Moving to chess and card playing, depicted in Figures 12 (a), (b), and (c):

• RF Model: Prioritizes spatial scale, sitting area, the number of people served, and chess table density.
• GBDT Model: Adopts a similar ranking with the addition of number of steps.

In these sections, spatial scale remains a constant influencer, demonstrating the significance of environmental design in even sedentary activities.

Exploring Nonlinear Relationships

To deepen our understanding of how spatial indicators interact with human behavior, we employed Individual Conditional Expectation (ICE) and Partial Dependence Plots (PDPs). These visualization tools help assess the impact of specific features visually, revealing trends and thresholds in behavior influenced by spatial characteristics.

Exercising and Jogging Behavior

In Figures 13, 14, and 15, we explored exercising indicators against the models, revealing a stepwise increase in the influence of the type of fitness equipment, reflecting a threshold beyond which behavior remains constant.

For jogging behavior, Figures 16 and 17 highlight further non-linear interactions, with the number of entrances presenting a notable threshold effect, influencing detours and accessibility.

Sitting and Walking Behavior

Figures 18, 19, and 20 for sitting behavior showcase the nonlinear relationship of seating area and fitness facilities—initially improving behavior until a saturation point.

Walking behavior, as illustrated in Figures 21, 22, and 23, emphasizes the complexity of spatial scale and shape, underscoring shifts in walking patterns based on available pathways.

Standing and Chess/Card Playing Behavior

Finally, Figures 24, 25, and 26 for standing behavior reveal that while spatial shape exhibits nonlinear characteristics, the spatial scale’s role becomes evident.

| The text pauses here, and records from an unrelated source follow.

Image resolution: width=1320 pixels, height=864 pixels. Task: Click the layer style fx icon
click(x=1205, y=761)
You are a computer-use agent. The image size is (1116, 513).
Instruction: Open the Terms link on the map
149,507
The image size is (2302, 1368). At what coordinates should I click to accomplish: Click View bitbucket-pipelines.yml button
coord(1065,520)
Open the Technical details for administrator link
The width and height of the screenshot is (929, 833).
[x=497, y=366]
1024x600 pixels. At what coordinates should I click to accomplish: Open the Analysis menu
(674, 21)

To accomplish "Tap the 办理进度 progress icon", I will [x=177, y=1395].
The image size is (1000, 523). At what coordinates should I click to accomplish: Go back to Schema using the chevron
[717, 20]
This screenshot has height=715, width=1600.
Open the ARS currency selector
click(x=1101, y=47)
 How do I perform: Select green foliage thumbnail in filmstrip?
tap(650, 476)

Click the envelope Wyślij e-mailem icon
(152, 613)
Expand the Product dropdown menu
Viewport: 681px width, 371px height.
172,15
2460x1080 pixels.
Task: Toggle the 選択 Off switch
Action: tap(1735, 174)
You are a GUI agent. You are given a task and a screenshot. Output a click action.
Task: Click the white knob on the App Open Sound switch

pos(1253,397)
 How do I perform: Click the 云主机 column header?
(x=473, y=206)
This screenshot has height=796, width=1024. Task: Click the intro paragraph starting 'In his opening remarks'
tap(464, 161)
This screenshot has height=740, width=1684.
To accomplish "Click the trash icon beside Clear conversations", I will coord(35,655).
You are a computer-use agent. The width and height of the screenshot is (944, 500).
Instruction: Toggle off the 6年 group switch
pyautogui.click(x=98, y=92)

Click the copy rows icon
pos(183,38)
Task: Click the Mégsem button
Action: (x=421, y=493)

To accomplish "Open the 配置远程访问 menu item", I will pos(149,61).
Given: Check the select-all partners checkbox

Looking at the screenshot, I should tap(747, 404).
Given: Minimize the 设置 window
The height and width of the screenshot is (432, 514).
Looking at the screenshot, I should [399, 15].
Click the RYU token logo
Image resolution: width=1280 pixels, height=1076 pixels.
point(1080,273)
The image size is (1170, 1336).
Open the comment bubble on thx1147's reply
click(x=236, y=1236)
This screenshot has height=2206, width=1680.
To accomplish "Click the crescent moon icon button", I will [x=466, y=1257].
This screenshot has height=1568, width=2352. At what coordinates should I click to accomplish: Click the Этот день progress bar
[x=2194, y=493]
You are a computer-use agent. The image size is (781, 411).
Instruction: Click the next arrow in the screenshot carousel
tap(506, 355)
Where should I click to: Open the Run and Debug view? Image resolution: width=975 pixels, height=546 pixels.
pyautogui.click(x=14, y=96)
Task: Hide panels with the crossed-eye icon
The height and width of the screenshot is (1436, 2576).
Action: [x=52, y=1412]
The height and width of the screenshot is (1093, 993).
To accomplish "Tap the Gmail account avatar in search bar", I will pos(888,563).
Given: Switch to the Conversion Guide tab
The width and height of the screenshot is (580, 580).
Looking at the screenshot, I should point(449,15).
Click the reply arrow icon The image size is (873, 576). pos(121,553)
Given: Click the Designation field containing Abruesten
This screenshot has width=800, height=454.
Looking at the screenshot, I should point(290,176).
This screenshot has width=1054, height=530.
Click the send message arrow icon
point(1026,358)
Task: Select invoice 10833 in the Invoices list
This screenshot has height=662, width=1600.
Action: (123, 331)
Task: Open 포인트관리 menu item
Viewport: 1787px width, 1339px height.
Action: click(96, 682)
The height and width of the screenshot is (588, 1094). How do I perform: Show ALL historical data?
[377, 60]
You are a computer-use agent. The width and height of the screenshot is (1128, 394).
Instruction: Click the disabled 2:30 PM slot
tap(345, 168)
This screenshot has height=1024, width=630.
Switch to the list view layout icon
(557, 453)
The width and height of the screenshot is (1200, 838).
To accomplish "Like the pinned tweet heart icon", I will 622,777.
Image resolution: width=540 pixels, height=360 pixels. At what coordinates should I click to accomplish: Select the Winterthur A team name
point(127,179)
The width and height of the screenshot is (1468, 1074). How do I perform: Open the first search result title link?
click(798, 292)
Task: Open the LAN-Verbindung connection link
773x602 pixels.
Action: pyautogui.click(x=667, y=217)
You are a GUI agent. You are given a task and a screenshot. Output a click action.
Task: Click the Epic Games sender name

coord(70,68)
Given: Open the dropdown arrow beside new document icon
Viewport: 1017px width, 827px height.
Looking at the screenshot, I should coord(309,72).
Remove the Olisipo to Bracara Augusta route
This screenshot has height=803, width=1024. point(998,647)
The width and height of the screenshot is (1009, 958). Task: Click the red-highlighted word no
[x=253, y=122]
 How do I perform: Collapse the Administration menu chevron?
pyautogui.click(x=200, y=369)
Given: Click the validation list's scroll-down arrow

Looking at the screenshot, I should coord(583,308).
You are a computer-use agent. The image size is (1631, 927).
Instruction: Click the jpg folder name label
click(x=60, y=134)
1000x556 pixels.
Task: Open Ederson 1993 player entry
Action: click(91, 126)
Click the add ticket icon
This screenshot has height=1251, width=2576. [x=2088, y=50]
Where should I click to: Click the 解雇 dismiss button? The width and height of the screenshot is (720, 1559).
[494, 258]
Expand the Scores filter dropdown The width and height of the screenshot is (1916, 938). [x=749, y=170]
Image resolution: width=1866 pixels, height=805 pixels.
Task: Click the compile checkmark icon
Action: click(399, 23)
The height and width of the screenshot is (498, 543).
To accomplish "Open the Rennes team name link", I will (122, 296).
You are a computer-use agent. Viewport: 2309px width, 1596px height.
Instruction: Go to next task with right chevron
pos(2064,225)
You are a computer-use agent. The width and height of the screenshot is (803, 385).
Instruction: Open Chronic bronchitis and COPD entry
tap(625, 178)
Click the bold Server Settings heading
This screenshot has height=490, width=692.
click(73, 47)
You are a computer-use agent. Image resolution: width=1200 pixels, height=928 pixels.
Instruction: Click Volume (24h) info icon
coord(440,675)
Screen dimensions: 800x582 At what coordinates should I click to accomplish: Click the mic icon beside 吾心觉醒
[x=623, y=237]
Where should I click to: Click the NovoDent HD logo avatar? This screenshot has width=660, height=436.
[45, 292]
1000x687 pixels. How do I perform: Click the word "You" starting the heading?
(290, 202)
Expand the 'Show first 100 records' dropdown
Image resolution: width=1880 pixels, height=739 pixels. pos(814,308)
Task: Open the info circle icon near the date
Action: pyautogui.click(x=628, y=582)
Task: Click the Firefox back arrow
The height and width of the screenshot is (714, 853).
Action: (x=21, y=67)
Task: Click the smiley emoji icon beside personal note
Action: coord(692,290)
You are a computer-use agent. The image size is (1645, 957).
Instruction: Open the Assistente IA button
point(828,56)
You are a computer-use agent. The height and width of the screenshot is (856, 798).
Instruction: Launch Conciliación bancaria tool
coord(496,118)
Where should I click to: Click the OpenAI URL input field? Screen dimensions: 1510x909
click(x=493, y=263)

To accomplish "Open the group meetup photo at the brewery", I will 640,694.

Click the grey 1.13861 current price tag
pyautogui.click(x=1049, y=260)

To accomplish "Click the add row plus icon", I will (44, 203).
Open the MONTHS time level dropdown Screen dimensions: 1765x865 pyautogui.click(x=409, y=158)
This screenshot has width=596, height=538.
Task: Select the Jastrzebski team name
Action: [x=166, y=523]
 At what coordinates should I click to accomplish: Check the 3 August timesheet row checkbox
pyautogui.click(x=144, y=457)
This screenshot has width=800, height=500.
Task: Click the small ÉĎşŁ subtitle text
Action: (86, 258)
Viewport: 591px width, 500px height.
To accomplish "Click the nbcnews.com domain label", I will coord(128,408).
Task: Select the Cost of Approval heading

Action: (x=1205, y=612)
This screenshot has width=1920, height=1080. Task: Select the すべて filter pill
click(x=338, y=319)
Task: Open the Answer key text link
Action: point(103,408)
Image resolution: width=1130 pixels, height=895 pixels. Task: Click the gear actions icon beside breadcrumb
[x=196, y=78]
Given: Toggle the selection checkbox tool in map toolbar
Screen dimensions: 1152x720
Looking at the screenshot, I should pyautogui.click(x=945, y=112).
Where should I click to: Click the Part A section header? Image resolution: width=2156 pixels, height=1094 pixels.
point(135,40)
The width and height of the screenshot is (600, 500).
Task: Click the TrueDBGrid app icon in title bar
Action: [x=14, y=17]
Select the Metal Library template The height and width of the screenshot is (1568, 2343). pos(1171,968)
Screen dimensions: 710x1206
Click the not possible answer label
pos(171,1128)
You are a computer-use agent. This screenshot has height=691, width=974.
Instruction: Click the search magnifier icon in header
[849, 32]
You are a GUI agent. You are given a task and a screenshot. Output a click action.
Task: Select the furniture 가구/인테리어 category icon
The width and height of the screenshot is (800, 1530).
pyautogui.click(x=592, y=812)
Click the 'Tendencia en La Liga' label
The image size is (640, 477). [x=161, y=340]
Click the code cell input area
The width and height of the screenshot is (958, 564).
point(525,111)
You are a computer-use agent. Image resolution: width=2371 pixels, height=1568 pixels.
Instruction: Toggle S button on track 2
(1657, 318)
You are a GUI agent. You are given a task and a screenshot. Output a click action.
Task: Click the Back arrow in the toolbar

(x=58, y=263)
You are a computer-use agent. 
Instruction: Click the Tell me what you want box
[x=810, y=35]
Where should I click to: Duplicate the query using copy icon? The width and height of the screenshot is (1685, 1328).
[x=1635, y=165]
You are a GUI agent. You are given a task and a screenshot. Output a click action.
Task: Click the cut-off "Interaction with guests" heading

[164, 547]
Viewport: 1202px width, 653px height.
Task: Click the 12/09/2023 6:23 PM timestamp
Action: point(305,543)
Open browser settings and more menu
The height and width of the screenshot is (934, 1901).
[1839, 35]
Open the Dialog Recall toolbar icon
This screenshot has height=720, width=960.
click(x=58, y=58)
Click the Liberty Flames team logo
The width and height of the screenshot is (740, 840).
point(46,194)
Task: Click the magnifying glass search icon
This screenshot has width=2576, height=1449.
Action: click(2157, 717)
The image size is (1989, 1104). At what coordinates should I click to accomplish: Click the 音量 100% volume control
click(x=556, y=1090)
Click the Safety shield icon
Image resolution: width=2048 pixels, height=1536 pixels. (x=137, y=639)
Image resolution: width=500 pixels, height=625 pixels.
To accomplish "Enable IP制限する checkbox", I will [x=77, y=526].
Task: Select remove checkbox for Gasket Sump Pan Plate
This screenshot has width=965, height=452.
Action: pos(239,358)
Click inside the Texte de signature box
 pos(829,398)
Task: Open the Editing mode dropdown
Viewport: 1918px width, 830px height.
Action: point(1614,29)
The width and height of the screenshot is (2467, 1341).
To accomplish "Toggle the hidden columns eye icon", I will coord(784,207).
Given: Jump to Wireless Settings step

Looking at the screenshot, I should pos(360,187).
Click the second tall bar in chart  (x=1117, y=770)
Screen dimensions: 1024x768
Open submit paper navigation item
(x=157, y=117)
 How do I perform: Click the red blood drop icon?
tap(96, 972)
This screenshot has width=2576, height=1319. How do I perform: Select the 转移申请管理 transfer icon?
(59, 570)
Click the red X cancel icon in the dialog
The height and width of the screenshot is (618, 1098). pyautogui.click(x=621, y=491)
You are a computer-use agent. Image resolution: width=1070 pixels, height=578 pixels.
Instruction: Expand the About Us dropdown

Chess and card playing behaviors, as seen in Figures 27, 28, and 29, highlight that while spatial scale initially seems detrimental, the sitting area and number of tables significantly enhance engagement.

Discussing Impact Mechanisms

The interactions reveal critical insights into how spatial feature indicators influence different behaviors. For instance:

• Jogging Behavior: Entrance count influences significantly until plateauing, emphasizing ease of access. The spatial shape showcases a negative relationship at some thresholds, impacting clarity and utility of jogging routes.

• Sitting Behavior: A larger seating area initially encourages more sitting but eventually stabilizes upon meeting demand, while the presence of fitness facilities supports restorative actions post-exercise.

• Walking Behavior: Increasing spatial scale is beneficial until a physical capacity is reached, showcasing how environmental design impacts elderly mobility.

• Chess/Card Playing Behavior: Smaller, cozy environments favor engagement, while excessive scale dilutes intentions.

This rich analysis illustrates that as spatial feature indicators rise or fall within certain limits, their sensitivity to influencing behavior also alters, affirming previous research indicating diminishing returns in behavior outcomes relative to spatial design.

Acknowledging Limitations and Future Directions

While this study offers significant insights, it isn’t without limitations. The reliance on a single data collection time frame restricts a comprehensive understanding of dynamic behavior influenced by seasonal changes. Additionally, the interaction effects of multiple spatial variables warrant further exploration.

Future research should consider a broader temporal scope and delve deeper into synergistic interactions among varying spatial indicators, ultimately enhancing our understanding of how to create more age-friendly environments in urban settings.

This enriched discourse on spatial feature indicators promises to inform better urban landscapes, aligning with a collective vision for healthier communities.